The group, the Electronic Privacy Information Center, said Facebook had deceived its users and violated the terms of a 2012 consent decree with the FTC, which is the principal regulatory agency overseeing consumer privacy in the United States.
(Also see: Outcry Greets Facebook's Emotion Test)
"The company purposefully messed with people's minds," the advocacy group wrote in its complaint. "At the time of the experiment, Facebook did not state in the Data Use Policy that user data would be used for research purposes. Facebook also failed to inform users that their personal information would be shared with researchers."
In the study, which lasted for one week in January 2012, Facebook changed the number of positive and negative posts that users saw in their feeds to see how that affected the emotional tone of the posts they made afterward. The research, which was published in an academic journal last week, found that people who were exposed to more negative material went on to write slightly more negative posts, and vice versa.
Facebook never sought formal permission from users for the study, arguing that its data use policy gave it sufficient permission to conduct the research. But the privacy group noted that at the time of the emotion study, the company's data policy did not tell users that their personal information could be used for research purposes.
Regulators in Ireland and Britain are also asking questions about Facebook's actions in the study.
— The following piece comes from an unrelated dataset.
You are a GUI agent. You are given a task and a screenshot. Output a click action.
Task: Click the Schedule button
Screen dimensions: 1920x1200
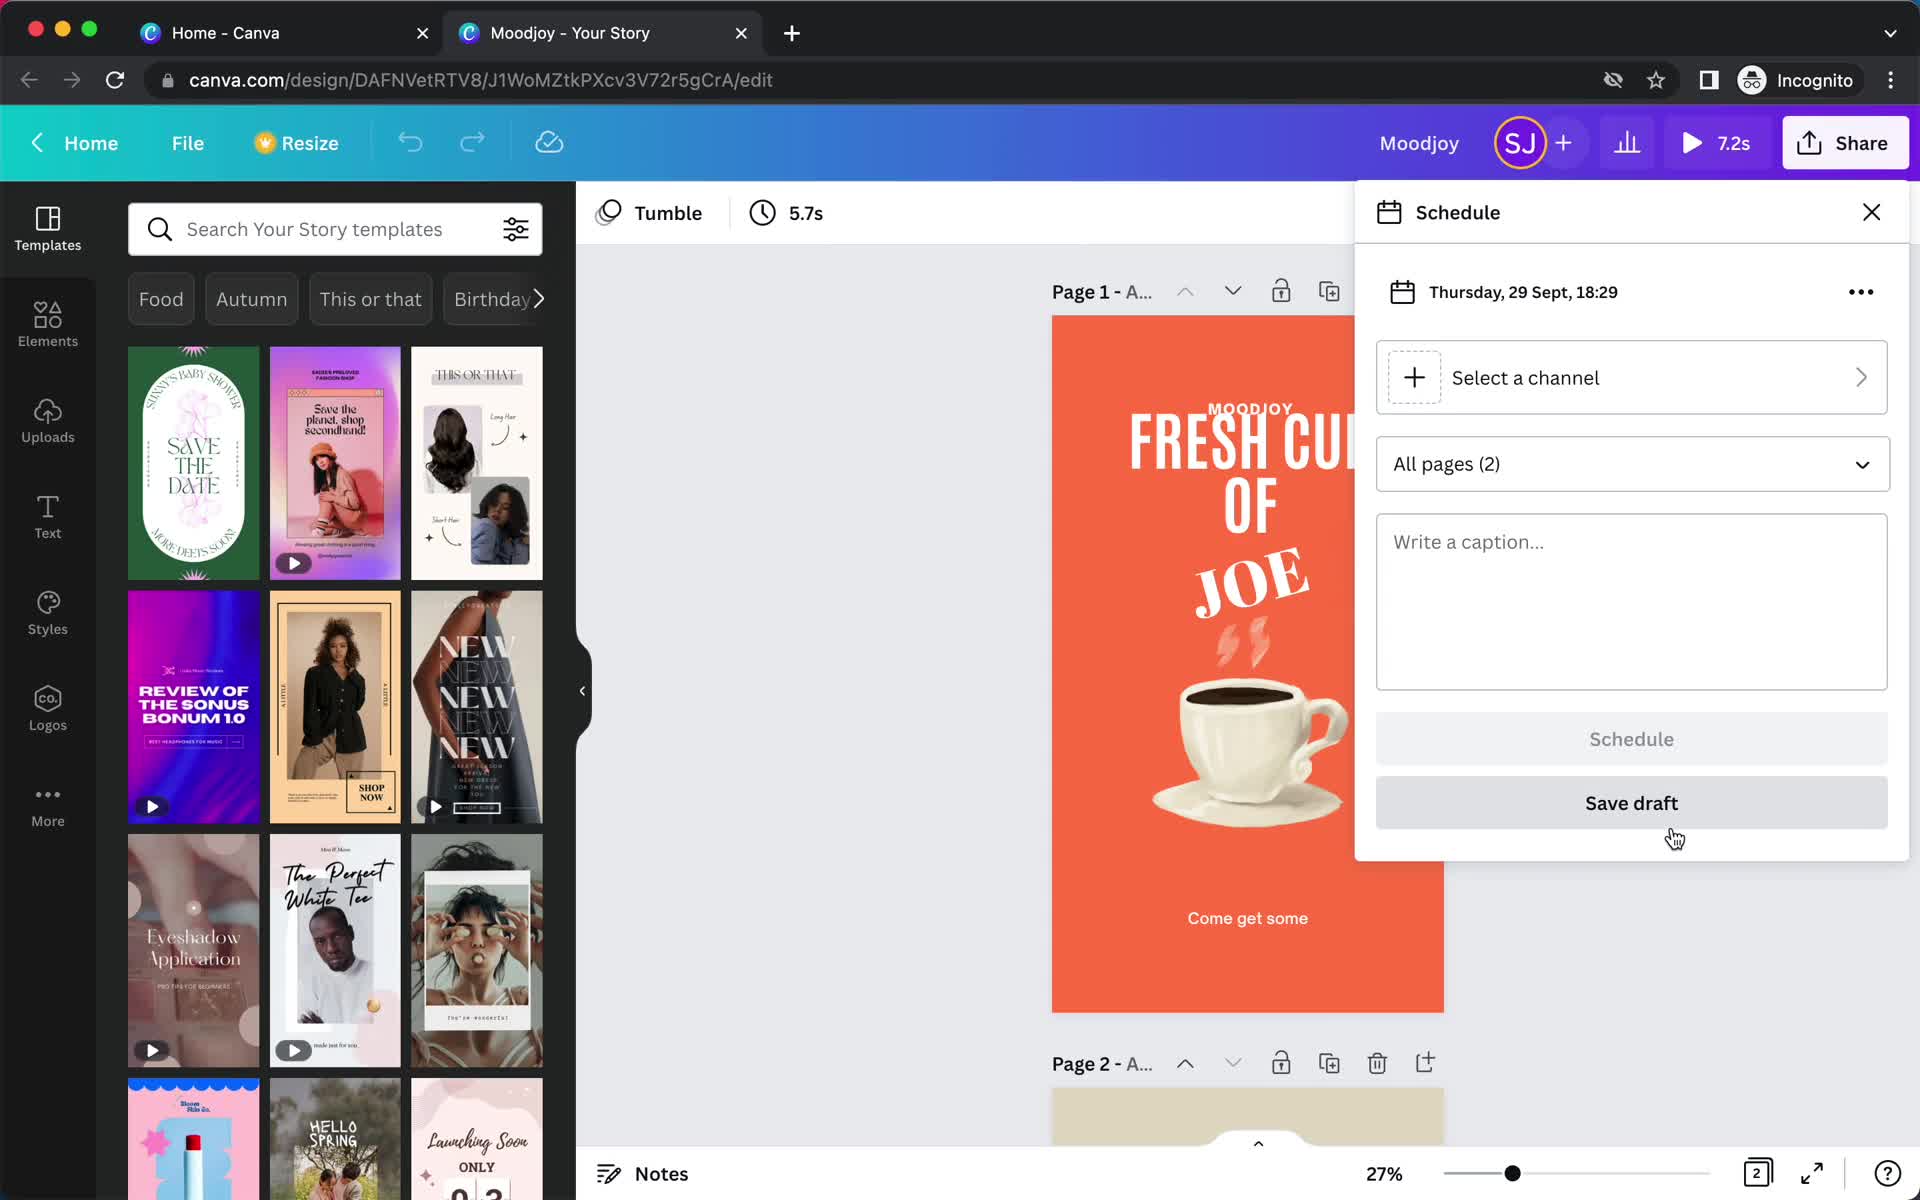point(1631,738)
And Thursday, the journal that published the study, the Proceedings of the National Academy of Sciences, issued an " expression of concern" regarding Facebook's decision not to get explicit consent from the affected users before running the study.
"Obtaining informed consent and allowing participants to opt out are best practices in most instances under the U.S. Department of Health and Human Services Policy for the Protection of Human Research Subjects," Inder M. Verma, the journal's editor-in-chief, wrote in the note.
Although academic researchers are generally expected to follow the policy, Facebook, as a private company, was not required to do so, Verma said. "It is nevertheless a matter of concern that the collection of the data by Facebook may have involved practices that were not fully consistent with the principles of obtaining informed consent and allowing participants to opt out," he said.
The company has apologized and said it has since adopted stricter internal standards for reviewing studies before they are begun.
(Also see: Facebook Admits to 'Terrible' Communication Gaffe With Emotion Study)
"When someone signs up for Facebook, we've always asked permission to use their information to provide and enhance the services we offer," Jodi Seth, a Facebook spokeswoman, said Thursday. "To suggest we conducted any corporate research without permission is complete fiction. Companies that want to improve their services use the information their customers provide, whether their privacy policy uses the word 'research' or not."
On Wednesday, Facebook's chief operating officer, Sheryl Sandberg, said the company was in communication with regulators all over the world and that "this will be OK."
The FTC, as is its practice, declined to comment on the complaint.